EXERCISE BRIEF -
Copy out the rows from the line containing "Click the Cancel button" through the line containing "click(x=601, y=234)" word for word, and leave out everything else.

THE INPUT -
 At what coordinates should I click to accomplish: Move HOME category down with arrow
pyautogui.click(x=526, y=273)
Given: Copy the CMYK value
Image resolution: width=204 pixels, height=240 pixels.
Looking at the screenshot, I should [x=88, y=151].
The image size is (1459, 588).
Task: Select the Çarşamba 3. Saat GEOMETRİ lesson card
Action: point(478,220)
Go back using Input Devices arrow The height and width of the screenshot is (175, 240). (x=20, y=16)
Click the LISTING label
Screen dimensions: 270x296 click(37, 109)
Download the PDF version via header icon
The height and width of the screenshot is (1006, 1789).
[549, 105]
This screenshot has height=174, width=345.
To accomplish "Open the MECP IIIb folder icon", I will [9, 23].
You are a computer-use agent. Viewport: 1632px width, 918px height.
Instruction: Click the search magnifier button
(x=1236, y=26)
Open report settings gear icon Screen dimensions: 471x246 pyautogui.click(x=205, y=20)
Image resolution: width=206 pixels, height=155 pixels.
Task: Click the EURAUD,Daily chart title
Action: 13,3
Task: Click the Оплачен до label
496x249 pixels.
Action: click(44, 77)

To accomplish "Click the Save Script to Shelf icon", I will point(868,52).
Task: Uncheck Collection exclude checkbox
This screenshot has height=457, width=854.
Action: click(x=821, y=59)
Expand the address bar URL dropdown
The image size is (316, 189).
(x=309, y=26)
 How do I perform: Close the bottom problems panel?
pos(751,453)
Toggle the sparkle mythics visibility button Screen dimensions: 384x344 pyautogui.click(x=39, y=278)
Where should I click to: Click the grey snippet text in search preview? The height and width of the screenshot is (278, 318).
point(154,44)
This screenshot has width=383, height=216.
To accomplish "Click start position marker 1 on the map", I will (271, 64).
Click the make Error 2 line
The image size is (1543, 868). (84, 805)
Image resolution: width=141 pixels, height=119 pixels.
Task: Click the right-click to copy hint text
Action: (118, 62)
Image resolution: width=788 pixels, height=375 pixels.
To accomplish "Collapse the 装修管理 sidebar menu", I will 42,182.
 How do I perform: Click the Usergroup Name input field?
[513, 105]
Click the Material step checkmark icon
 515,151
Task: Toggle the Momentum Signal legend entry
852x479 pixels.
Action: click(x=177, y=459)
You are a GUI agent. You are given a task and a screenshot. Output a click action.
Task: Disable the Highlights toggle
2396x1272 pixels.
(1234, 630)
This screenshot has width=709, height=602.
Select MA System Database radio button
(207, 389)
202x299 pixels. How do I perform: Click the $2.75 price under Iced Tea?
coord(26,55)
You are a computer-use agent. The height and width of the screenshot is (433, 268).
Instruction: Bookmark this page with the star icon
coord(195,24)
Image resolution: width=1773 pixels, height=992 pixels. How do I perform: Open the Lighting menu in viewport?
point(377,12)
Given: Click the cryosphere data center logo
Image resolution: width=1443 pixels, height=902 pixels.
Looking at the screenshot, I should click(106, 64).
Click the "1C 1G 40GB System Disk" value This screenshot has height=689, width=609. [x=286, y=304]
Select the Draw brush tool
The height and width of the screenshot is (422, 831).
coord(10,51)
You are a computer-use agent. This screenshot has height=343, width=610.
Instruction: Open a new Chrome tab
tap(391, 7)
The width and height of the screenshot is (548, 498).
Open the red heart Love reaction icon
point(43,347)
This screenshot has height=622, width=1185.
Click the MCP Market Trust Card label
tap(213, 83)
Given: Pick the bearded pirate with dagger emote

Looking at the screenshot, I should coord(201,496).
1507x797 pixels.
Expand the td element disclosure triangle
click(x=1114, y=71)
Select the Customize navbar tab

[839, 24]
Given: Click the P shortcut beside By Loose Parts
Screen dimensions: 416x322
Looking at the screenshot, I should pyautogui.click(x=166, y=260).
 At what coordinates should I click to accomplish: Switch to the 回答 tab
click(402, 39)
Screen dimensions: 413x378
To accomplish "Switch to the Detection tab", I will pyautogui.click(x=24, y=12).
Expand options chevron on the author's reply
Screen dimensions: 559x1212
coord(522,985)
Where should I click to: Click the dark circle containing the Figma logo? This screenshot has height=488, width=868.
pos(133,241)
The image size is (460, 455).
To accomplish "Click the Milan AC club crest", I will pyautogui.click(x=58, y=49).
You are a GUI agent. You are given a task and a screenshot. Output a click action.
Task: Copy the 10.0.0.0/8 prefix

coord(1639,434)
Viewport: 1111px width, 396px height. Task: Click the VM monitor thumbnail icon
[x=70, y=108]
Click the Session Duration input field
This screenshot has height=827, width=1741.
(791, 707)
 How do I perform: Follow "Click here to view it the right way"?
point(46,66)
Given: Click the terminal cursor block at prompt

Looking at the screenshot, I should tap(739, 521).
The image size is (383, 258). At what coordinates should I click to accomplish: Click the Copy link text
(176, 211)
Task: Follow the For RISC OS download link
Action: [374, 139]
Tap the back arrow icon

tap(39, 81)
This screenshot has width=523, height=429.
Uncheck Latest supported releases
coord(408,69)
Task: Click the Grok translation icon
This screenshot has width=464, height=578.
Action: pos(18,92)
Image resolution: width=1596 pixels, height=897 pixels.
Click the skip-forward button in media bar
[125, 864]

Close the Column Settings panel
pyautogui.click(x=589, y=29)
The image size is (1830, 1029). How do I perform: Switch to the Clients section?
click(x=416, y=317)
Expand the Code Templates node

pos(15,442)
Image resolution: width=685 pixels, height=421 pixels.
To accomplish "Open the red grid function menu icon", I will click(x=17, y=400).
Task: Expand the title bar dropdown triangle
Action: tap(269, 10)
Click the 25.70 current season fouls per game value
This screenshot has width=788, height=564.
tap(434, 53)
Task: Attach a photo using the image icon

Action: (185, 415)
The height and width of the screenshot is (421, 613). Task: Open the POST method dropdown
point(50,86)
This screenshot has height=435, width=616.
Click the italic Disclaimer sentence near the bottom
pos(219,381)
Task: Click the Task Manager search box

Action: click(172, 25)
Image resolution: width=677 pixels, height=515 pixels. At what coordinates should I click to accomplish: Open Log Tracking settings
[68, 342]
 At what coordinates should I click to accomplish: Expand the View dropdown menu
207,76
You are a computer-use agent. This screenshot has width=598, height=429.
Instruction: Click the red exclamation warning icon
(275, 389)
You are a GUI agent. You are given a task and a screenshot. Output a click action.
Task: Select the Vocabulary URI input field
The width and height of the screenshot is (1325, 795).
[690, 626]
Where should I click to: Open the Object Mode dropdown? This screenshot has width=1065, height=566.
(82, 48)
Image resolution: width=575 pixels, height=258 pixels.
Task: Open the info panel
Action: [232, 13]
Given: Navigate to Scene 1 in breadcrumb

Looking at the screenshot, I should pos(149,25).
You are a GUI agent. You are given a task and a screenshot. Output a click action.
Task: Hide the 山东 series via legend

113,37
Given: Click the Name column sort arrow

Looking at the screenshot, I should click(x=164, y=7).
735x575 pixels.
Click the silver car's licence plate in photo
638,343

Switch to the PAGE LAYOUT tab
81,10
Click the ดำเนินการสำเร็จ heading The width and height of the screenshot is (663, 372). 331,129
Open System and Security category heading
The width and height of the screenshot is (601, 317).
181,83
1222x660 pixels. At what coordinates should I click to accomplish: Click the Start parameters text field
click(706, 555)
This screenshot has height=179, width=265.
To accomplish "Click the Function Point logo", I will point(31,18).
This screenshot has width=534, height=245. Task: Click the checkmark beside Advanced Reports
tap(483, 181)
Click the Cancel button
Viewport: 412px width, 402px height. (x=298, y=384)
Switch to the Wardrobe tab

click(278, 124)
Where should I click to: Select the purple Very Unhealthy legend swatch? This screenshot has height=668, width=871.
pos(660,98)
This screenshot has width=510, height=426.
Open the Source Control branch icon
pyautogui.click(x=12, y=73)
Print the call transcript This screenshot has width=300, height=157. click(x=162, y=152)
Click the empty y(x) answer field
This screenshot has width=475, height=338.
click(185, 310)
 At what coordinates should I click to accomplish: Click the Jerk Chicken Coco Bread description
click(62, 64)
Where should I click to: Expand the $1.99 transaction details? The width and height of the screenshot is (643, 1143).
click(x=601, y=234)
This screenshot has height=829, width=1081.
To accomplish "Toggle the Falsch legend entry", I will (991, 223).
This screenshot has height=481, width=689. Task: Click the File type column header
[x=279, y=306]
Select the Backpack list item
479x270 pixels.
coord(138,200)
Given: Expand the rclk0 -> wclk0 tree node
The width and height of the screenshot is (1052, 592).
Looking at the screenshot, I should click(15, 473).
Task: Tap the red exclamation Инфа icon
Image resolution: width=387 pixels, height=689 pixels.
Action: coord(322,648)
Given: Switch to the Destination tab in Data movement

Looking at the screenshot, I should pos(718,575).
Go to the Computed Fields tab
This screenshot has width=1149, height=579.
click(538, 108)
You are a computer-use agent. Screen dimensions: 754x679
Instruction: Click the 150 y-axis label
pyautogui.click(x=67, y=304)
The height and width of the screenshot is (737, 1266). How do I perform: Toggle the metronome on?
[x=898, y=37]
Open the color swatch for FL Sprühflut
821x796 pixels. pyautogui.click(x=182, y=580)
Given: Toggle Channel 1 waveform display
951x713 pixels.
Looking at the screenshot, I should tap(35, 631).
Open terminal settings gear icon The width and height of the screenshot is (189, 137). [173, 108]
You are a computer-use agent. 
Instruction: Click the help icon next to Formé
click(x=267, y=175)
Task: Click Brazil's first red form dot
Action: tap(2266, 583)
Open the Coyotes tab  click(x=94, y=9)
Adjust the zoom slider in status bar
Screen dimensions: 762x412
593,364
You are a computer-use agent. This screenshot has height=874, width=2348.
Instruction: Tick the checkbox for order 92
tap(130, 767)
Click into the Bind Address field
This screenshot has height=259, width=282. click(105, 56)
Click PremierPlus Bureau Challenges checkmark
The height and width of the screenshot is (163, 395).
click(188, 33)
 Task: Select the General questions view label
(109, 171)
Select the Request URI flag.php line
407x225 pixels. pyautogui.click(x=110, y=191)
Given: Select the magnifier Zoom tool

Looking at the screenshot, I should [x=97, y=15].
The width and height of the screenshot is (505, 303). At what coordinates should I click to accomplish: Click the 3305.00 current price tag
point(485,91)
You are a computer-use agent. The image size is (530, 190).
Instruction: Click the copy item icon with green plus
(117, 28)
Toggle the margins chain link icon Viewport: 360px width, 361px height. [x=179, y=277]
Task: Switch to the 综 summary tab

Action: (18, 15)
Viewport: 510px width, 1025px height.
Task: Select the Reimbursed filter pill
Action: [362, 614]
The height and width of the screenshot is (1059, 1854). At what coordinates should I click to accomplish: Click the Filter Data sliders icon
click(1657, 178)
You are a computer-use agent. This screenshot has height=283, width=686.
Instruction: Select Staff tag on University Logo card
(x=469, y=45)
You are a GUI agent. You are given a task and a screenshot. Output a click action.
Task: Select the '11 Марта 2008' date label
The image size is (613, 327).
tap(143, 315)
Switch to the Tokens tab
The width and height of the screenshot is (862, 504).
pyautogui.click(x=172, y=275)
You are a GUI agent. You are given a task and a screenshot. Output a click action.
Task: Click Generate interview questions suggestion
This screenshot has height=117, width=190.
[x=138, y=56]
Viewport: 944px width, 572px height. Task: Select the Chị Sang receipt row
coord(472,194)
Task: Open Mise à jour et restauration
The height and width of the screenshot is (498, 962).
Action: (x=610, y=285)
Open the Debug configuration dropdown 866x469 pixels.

EXERCISE OUTPUT -
Click the Cancel button
Viewport: 412px width, 402px height. (x=298, y=384)
Switch to the Wardrobe tab

click(278, 124)
Where should I click to: Select the purple Very Unhealthy legend swatch? This screenshot has height=668, width=871.
pos(660,98)
This screenshot has width=510, height=426.
Open the Source Control branch icon
pyautogui.click(x=12, y=73)
Print the call transcript This screenshot has width=300, height=157. click(x=162, y=152)
Click the empty y(x) answer field
This screenshot has width=475, height=338.
click(185, 310)
 At what coordinates should I click to accomplish: Click the Jerk Chicken Coco Bread description
click(62, 64)
Where should I click to: Expand the $1.99 transaction details? The width and height of the screenshot is (643, 1143).
click(x=601, y=234)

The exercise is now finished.